━━━━━ Records supplied

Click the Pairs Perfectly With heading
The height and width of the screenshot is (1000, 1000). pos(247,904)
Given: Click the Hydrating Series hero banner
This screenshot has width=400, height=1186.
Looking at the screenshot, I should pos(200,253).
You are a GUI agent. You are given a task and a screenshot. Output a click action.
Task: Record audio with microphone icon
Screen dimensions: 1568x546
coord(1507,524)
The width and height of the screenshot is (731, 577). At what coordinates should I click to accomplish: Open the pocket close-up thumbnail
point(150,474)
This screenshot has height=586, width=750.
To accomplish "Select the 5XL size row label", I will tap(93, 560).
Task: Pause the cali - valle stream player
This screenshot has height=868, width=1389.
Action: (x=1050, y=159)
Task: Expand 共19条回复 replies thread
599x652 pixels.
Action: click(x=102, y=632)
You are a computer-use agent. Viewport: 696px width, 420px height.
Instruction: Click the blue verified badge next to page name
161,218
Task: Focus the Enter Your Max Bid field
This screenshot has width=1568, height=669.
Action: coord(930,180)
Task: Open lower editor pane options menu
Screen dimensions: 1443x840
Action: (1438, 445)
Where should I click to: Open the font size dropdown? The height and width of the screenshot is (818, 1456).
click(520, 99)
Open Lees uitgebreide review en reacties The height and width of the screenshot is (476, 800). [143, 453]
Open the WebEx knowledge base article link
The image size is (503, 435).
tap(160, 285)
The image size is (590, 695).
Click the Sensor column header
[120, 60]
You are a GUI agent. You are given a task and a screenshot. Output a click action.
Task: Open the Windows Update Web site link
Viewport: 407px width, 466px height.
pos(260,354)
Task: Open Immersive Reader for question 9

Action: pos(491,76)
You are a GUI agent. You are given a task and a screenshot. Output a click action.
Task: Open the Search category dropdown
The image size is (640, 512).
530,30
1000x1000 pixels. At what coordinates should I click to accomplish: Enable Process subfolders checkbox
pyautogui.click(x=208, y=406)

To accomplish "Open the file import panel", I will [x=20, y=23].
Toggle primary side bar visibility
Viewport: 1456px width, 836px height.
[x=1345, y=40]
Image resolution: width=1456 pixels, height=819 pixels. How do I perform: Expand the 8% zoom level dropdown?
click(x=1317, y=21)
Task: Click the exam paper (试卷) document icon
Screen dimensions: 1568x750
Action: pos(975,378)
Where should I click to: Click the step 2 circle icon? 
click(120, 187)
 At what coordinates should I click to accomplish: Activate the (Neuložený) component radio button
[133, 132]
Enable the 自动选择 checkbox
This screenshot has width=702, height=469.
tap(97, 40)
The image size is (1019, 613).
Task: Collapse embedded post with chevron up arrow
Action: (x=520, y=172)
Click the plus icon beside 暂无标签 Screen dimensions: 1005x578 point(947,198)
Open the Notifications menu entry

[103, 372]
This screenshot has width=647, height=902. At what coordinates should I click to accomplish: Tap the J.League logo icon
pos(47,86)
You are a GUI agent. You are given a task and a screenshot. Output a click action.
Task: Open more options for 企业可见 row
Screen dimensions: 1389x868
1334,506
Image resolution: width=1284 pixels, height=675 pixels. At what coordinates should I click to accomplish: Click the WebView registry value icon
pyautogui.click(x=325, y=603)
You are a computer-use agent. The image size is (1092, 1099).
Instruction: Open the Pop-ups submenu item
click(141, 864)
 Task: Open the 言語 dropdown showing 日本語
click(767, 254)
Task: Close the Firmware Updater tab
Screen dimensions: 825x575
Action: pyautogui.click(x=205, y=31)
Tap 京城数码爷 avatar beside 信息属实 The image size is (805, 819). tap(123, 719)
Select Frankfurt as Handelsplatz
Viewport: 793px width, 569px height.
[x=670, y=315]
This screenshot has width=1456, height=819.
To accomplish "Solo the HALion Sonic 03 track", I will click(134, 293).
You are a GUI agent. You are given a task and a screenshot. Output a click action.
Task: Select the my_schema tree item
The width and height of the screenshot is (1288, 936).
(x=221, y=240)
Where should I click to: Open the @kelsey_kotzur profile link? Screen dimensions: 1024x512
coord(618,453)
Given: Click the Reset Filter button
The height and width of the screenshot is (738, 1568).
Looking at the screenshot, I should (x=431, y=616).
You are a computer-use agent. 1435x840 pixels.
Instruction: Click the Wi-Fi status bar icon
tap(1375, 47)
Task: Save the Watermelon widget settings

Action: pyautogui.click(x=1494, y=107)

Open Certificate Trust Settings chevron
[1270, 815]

━━━━━━━━━━

* **Prompt**
Convert every line of the data above into a Markdown table with two columns, Row and Text, numbering the rows in order and skipping blank lines.

* **Full response**
| Row | Text |
|---|---|
| 1 | Click the Pairs Perfectly With heading |
| 2 | The height and width of the screenshot is (1000, 1000). pos(247,904) |
| 3 | Given: Click the Hydrating Series hero banner |
| 4 | This screenshot has width=400, height=1186. |
| 5 | Looking at the screenshot, I should pos(200,253). |
| 6 | You are a GUI agent. You are given a task and a screenshot. Output a click action. |
| 7 | Task: Record audio with microphone icon |
| 8 | Screen dimensions: 1568x546 |
| 9 | coord(1507,524) |
| 10 | The width and height of the screenshot is (731, 577). At what coordinates should I click to accomplish: Open the pocket close-up thumbnail |
| 11 | point(150,474) |
| 12 | This screenshot has height=586, width=750. |
| 13 | To accomplish "Select the 5XL size row label", I will tap(93, 560). |
| 14 | Task: Pause the cali - valle stream player |
| 15 | This screenshot has height=868, width=1389. |
| 16 | Action: (x=1050, y=159) |
| 17 | Task: Expand 共19条回复 replies thread |
| 18 | 599x652 pixels. |
| 19 | Action: click(x=102, y=632) |
| 20 | You are a computer-use agent. Viewport: 696px width, 420px height. |
| 21 | Instruction: Click the blue verified badge next to page name |
| 22 | 161,218 |
| 23 | Task: Focus the Enter Your Max Bid field |
| 24 | This screenshot has width=1568, height=669. |
| 25 | Action: coord(930,180) |
| 26 | Task: Open lower editor pane options menu |
| 27 | Screen dimensions: 1443x840 |
| 28 | Action: (1438, 445) |
| 29 | Where should I click to: Open the font size dropdown? The height and width of the screenshot is (818, 1456). |
| 30 | click(520, 99) |
| 31 | Open Lees uitgebreide review en reacties The height and width of the screenshot is (476, 800). [143, 453] |
| 32 | Open the WebEx knowledge base article link |
| 33 | The image size is (503, 435). |
| 34 | tap(160, 285) |
| 35 | The image size is (590, 695). |
| 36 | Click the Sensor column header |
| 37 | [120, 60] |
| 38 | You are a GUI agent. You are given a task and a screenshot. Output a click action. |
| 39 | Task: Open the Windows Update Web site link |
| 40 | Viewport: 407px width, 466px height. |
| 41 | pos(260,354) |
| 42 | Task: Open Immersive Reader for question 9 |
| 43 | Action: pos(491,76) |
| 44 | You are a GUI agent. You are given a task and a screenshot. Output a click action. |
| 45 | Task: Open the Search category dropdown |
| 46 | The image size is (640, 512). |
| 47 | 530,30 |
| 48 | 1000x1000 pixels. At what coordinates should I click to accomplish: Enable Process subfolders checkbox |
| 49 | pyautogui.click(x=208, y=406) |
| 50 | To accomplish "Open the file import panel", I will [x=20, y=23]. |
| 51 | Toggle primary side bar visibility |
| 52 | Viewport: 1456px width, 836px height. |
| 53 | [x=1345, y=40] |
| 54 | Image resolution: width=1456 pixels, height=819 pixels. How do I perform: Expand the 8% zoom level dropdown? |
| 55 | click(x=1317, y=21) |
| 56 | Task: Click the exam paper (试卷) document icon |
| 57 | Screen dimensions: 1568x750 |
| 58 | Action: pos(975,378) |
| 59 | Where should I click to: Click the step 2 circle icon?  |
| 60 | click(120, 187) |
| 61 |  At what coordinates should I click to accomplish: Activate the (Neuložený) component radio button |
| 62 | [133, 132] |
| 63 | Enable the 自动选择 checkbox |
| 64 | This screenshot has width=702, height=469. |
| 65 | tap(97, 40) |
| 66 | The image size is (1019, 613). |
| 67 | Task: Collapse embedded post with chevron up arrow |
| 68 | Action: (x=520, y=172) |
| 69 | Click the plus icon beside 暂无标签 Screen dimensions: 1005x578 point(947,198) |
| 70 | Open the Notifications menu entry |
| 71 | [103, 372] |
| 72 | This screenshot has width=647, height=902. At what coordinates should I click to accomplish: Tap the J.League logo icon |
| 73 | pos(47,86) |
| 74 | You are a GUI agent. You are given a task and a screenshot. Output a click action. |
| 75 | Task: Open more options for 企业可见 row |
| 76 | Screen dimensions: 1389x868 |
| 77 | 1334,506 |
| 78 | Image resolution: width=1284 pixels, height=675 pixels. At what coordinates should I click to accomplish: Click the WebView registry value icon |
| 79 | pyautogui.click(x=325, y=603) |
| 80 | You are a computer-use agent. The image size is (1092, 1099). |
| 81 | Instruction: Open the Pop-ups submenu item |
| 82 | click(141, 864) |
| 83 |  Task: Open the 言語 dropdown showing 日本語 |
| 84 | click(767, 254) |
| 85 | Task: Close the Firmware Updater tab |
| 86 | Screen dimensions: 825x575 |
| 87 | Action: pyautogui.click(x=205, y=31) |
| 88 | Tap 京城数码爷 avatar beside 信息属实 The image size is (805, 819). tap(123, 719) |
| 89 | Select Frankfurt as Handelsplatz |
| 90 | Viewport: 793px width, 569px height. |
| 91 | [x=670, y=315] |
| 92 | This screenshot has width=1456, height=819. |
| 93 | To accomplish "Solo the HALion Sonic 03 track", I will click(134, 293). |
| 94 | You are a GUI agent. You are given a task and a screenshot. Output a click action. |
| 95 | Task: Select the my_schema tree item |
| 96 | The width and height of the screenshot is (1288, 936). |
| 97 | (x=221, y=240) |
| 98 | Where should I click to: Open the @kelsey_kotzur profile link? Screen dimensions: 1024x512 |
| 99 | coord(618,453) |
| 100 | Given: Click the Reset Filter button |
| 101 | The height and width of the screenshot is (738, 1568). |
| 102 | Looking at the screenshot, I should (x=431, y=616). |
| 103 | You are a computer-use agent. 1435x840 pixels. |
| 104 | Instruction: Click the Wi-Fi status bar icon |
| 105 | tap(1375, 47) |
| 106 | Task: Save the Watermelon widget settings |
| 107 | Action: pyautogui.click(x=1494, y=107) |
| 108 | Open Certificate Trust Settings chevron |
| 109 | [1270, 815] |